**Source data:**
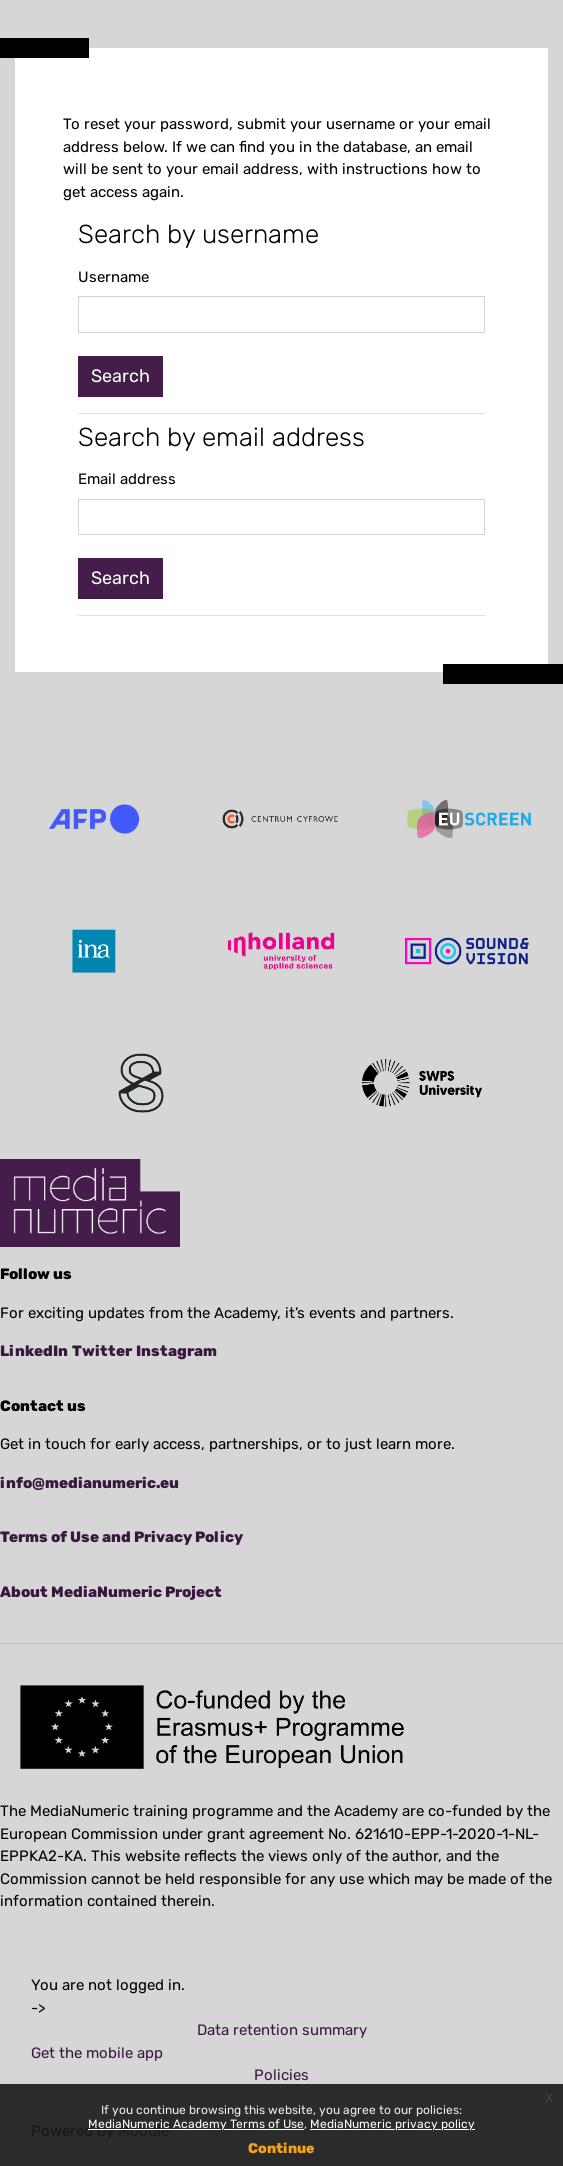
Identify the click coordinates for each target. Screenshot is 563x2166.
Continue (281, 2148)
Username (113, 277)
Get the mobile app (97, 2053)
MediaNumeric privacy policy (392, 2124)
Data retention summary (282, 2030)
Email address (127, 479)
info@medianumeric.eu (89, 1483)
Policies (281, 2075)
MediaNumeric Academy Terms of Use (196, 2124)
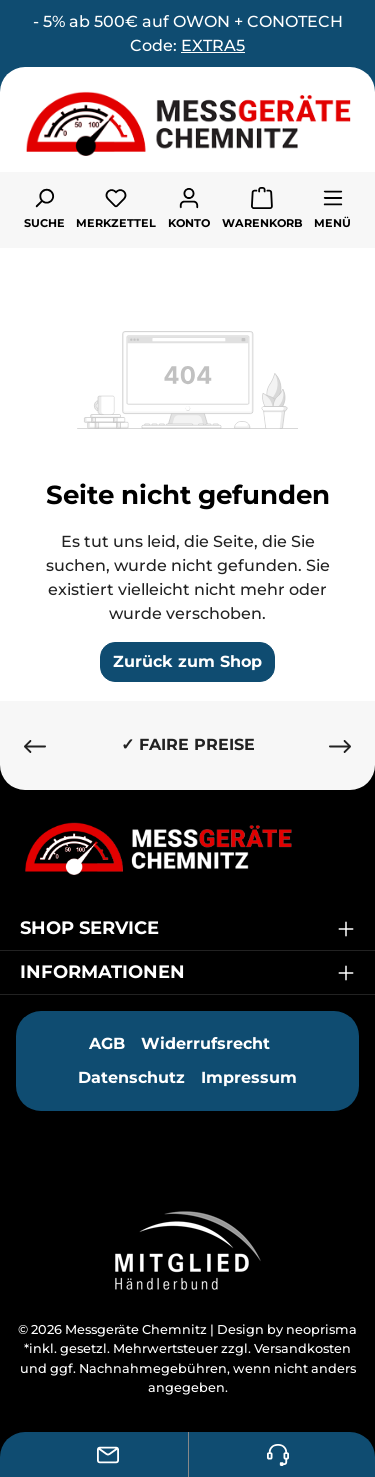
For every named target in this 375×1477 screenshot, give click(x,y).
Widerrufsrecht (205, 1043)
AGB (107, 1043)
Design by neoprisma (287, 1329)
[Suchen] (44, 206)
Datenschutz (131, 1077)
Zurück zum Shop (187, 661)
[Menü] (332, 206)
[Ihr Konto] (189, 206)
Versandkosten (302, 1348)
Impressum (249, 1077)
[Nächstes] (340, 745)
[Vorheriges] (35, 745)
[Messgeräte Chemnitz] (187, 848)
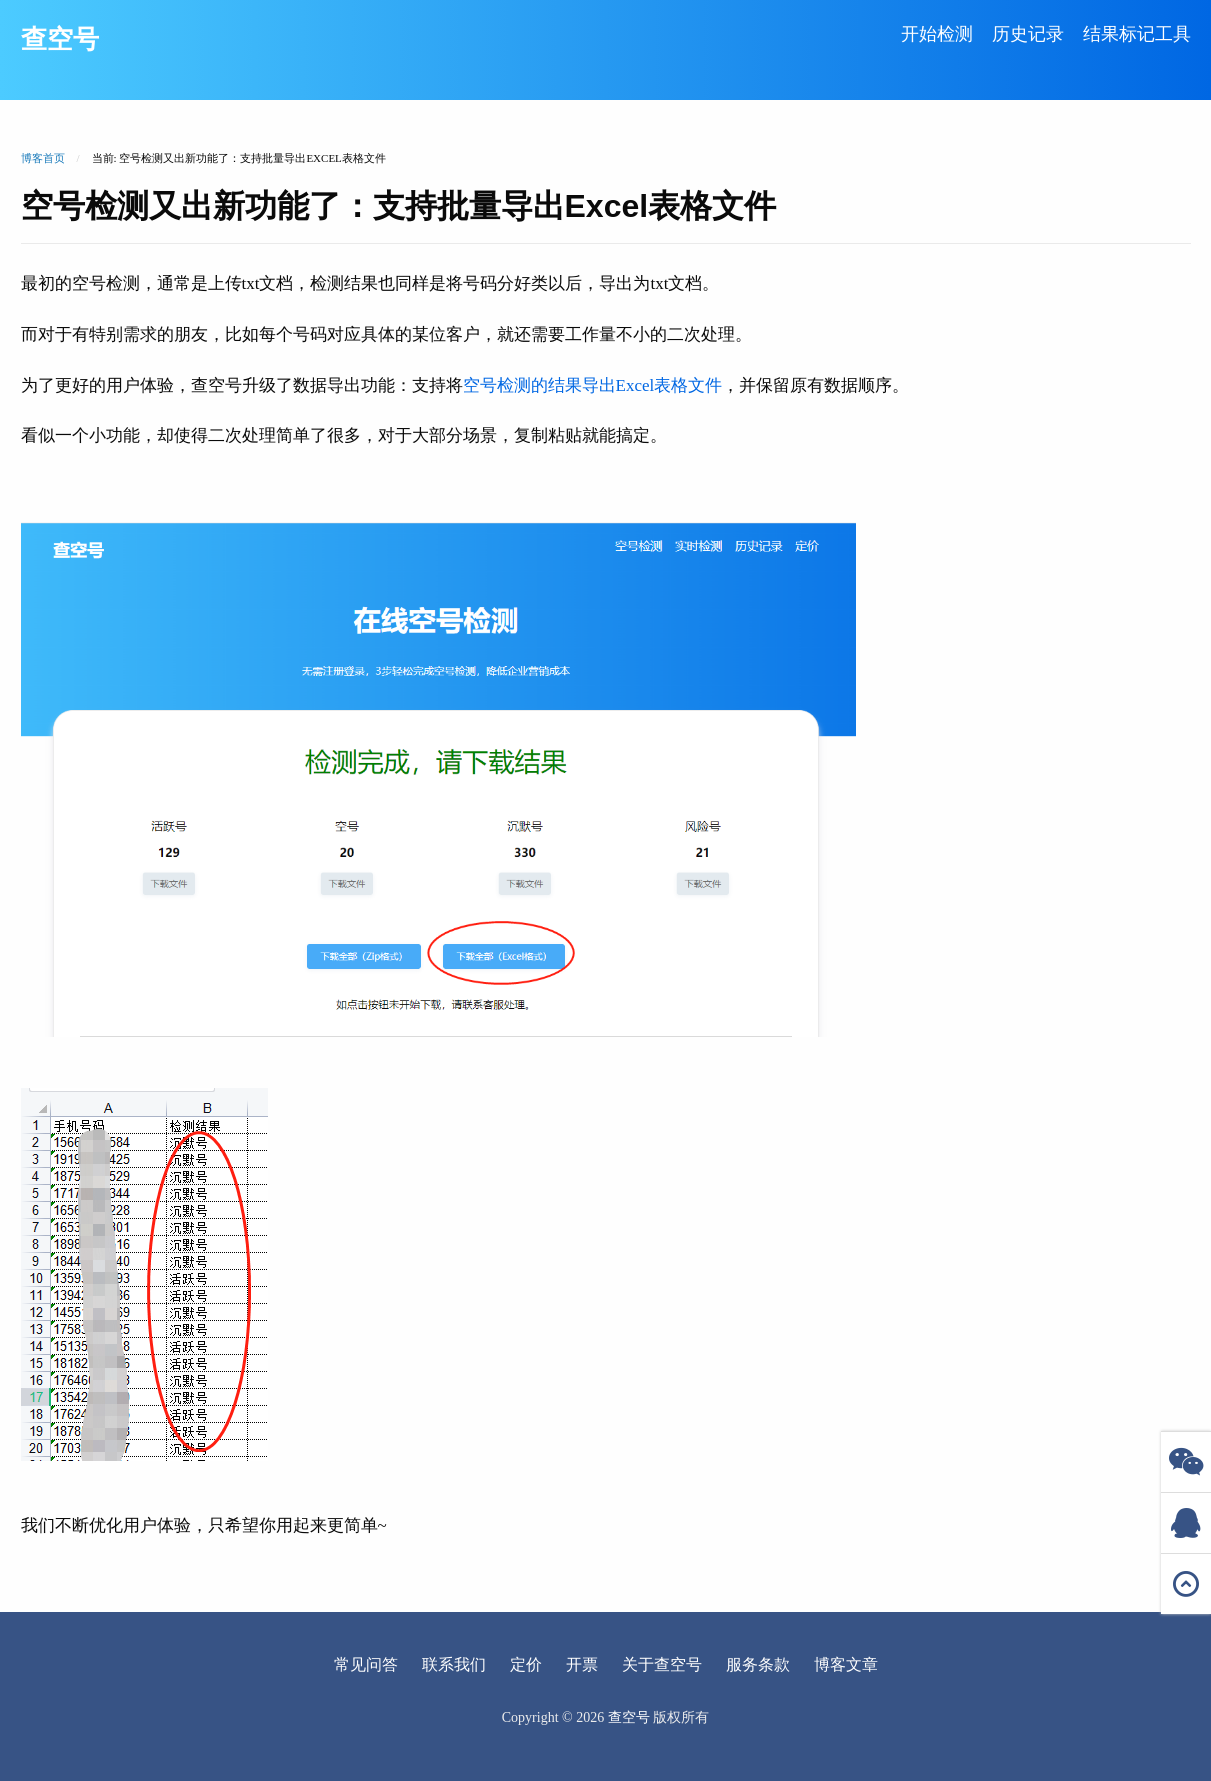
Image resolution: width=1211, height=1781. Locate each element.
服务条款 (758, 1664)
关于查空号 (662, 1664)
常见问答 (366, 1664)
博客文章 (846, 1664)
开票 (582, 1664)
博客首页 (43, 158)
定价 (526, 1664)
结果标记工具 (1137, 34)
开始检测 (937, 34)
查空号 (60, 39)
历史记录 (1028, 34)
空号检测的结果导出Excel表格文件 (593, 385)
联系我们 (454, 1664)
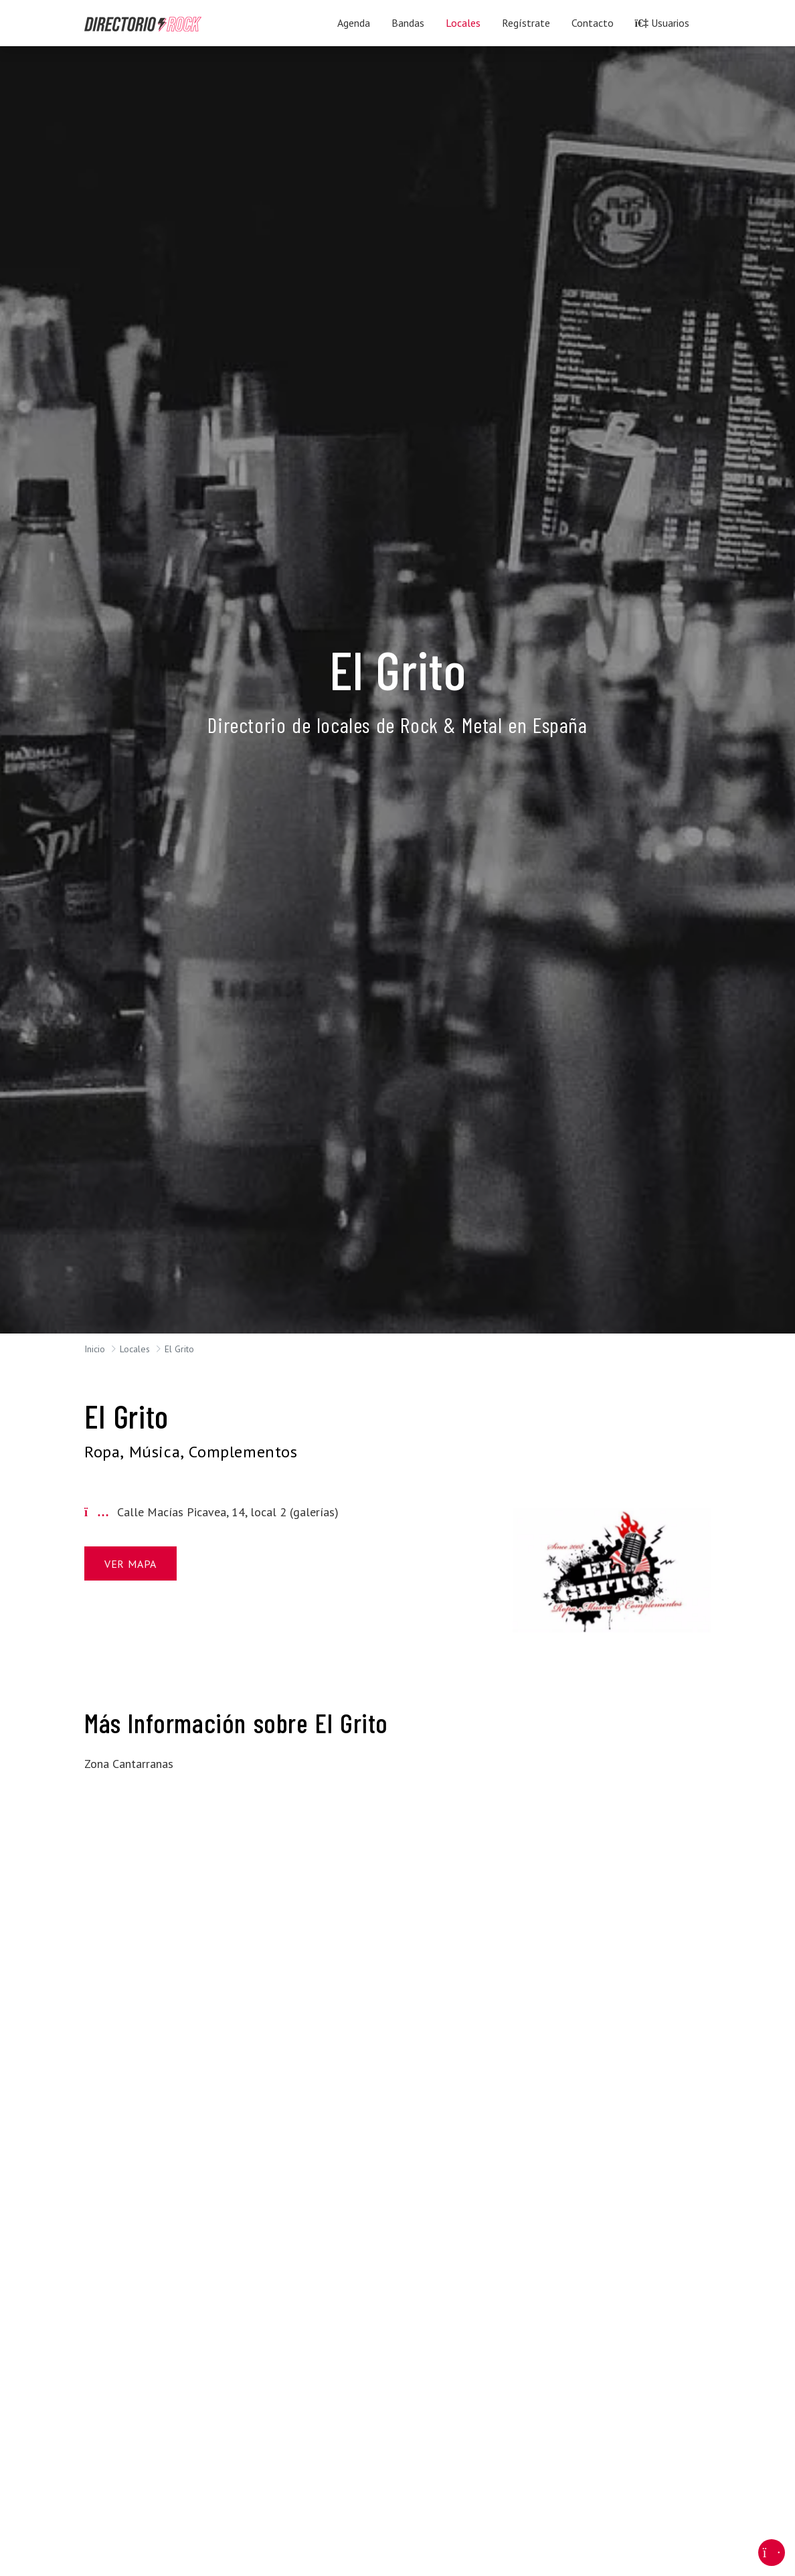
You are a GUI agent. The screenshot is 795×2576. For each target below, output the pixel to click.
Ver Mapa (130, 1564)
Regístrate (526, 22)
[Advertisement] (183, 1985)
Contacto (592, 22)
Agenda (353, 22)
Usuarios (662, 22)
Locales (463, 22)
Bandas (407, 22)
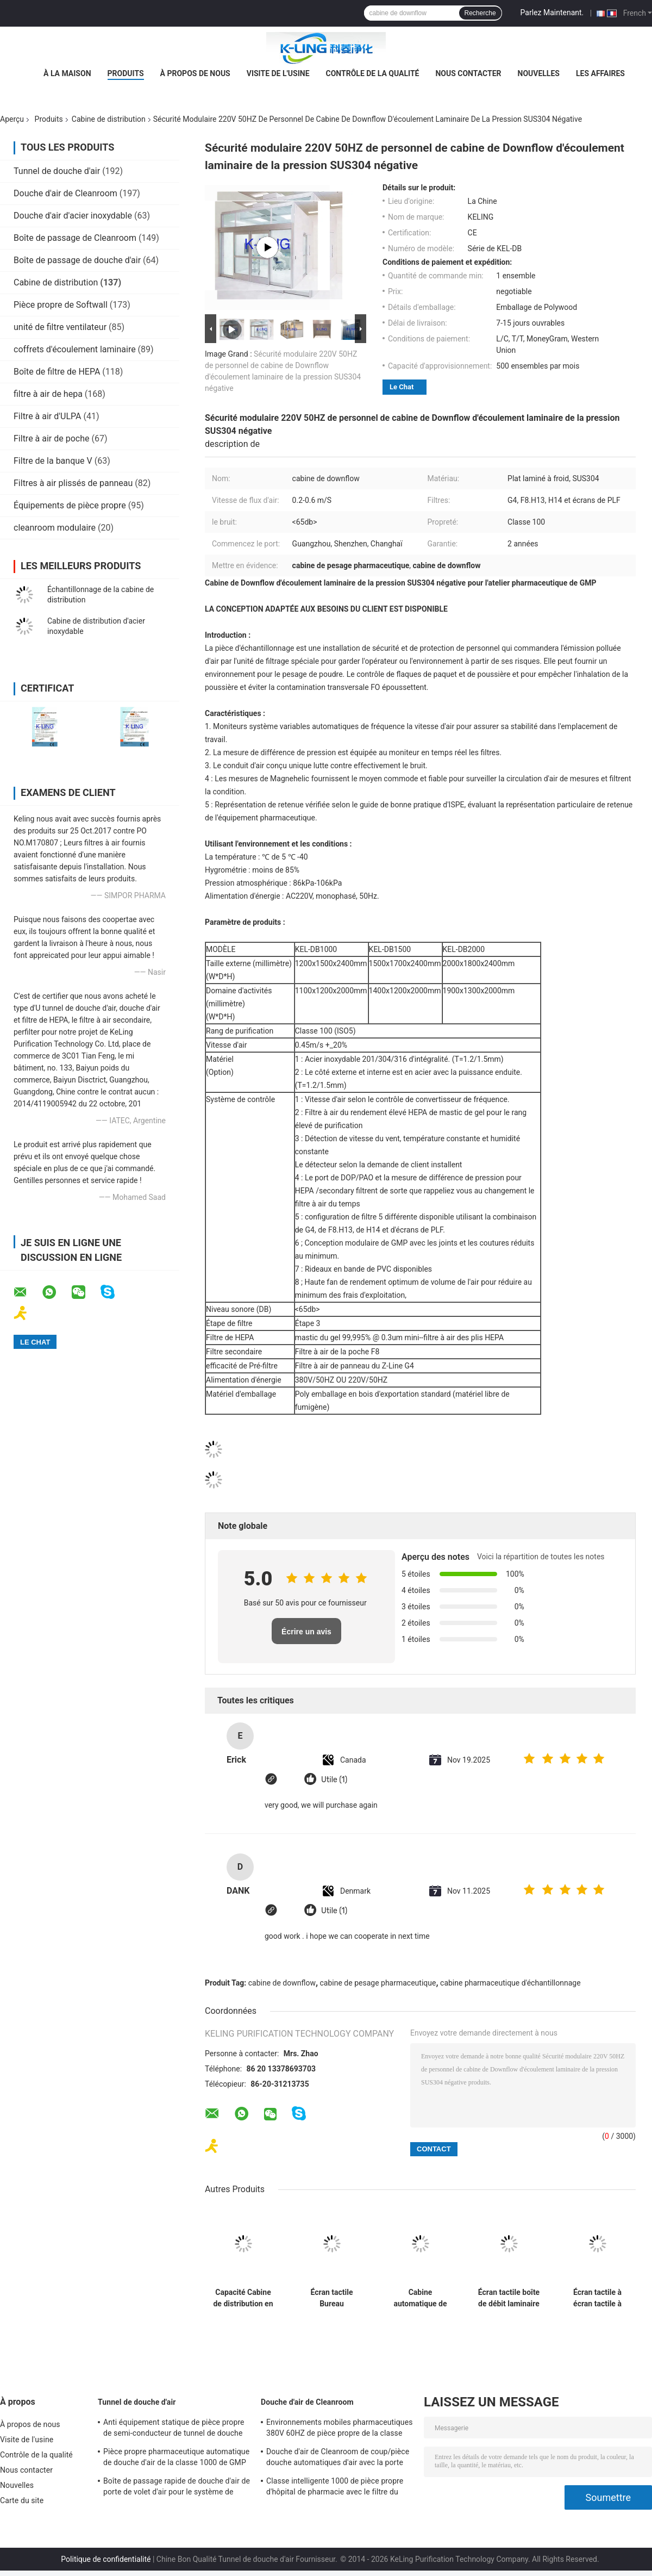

**PROBLEM REQUIREMENTS:** Put every line of the listing above into a JSON list of strings, one string per line, skipping blank lines. Leave the pictures out.

**FULL OUTPUT:**
[
  "Identify the click coordinates for each target. Screenshot is 563x2166.",
  "Continue (281, 2148)",
  "Username (113, 277)",
  "Get the mobile app (97, 2053)",
  "MediaNumeric privacy policy (392, 2124)",
  "Data retention summary (282, 2030)",
  "Email address (127, 479)",
  "info@medianumeric.eu (89, 1483)",
  "Policies (281, 2075)",
  "MediaNumeric Academy Terms of Use (196, 2124)",
  "For every named target in this 375×1477 screenshot, give click(x,y).",
  "Widerrufsrecht (205, 1043)",
  "AGB (107, 1043)",
  "Design by neoprisma (287, 1329)",
  "[Suchen] (44, 206)",
  "Datenschutz (131, 1077)",
  "Zurück zum Shop (187, 661)",
  "[Menü] (332, 206)",
  "[Ihr Konto] (189, 206)",
  "Versandkosten (302, 1348)",
  "Impressum (249, 1077)",
  "[Nächstes] (340, 745)",
  "[Vorheriges] (35, 745)",
  "[Messgeräte Chemnitz] (187, 848)",
  "Image resolution: width=1211, height=1781. Locate each element.",
  "服务条款 (758, 1664)",
  "关于查空号 (662, 1664)",
  "常见问答 (366, 1664)",
  "博客文章 (846, 1664)",
  "开票 (582, 1664)",
  "博客首页 (43, 158)",
  "定价 (526, 1664)",
  "结果标记工具 (1137, 34)",
  "开始检测 (937, 34)",
  "查空号 (60, 39)",
  "历史记录 (1028, 34)",
  "空号检测的结果导出Excel表格文件 (593, 385)",
  "联系我们 (454, 1664)",
  "You are a GUI agent. The screenshot is 795×2576. For each target below, output the pixel to click.",
  "Ver Mapa (130, 1564)",
  "Regístrate (526, 22)",
  "[Advertisement] (183, 1985)",
  "Contacto (592, 22)",
  "Agenda (353, 22)",
  "Usuarios (662, 22)",
  "Locales (463, 22)",
  "Bandas (407, 22)"
]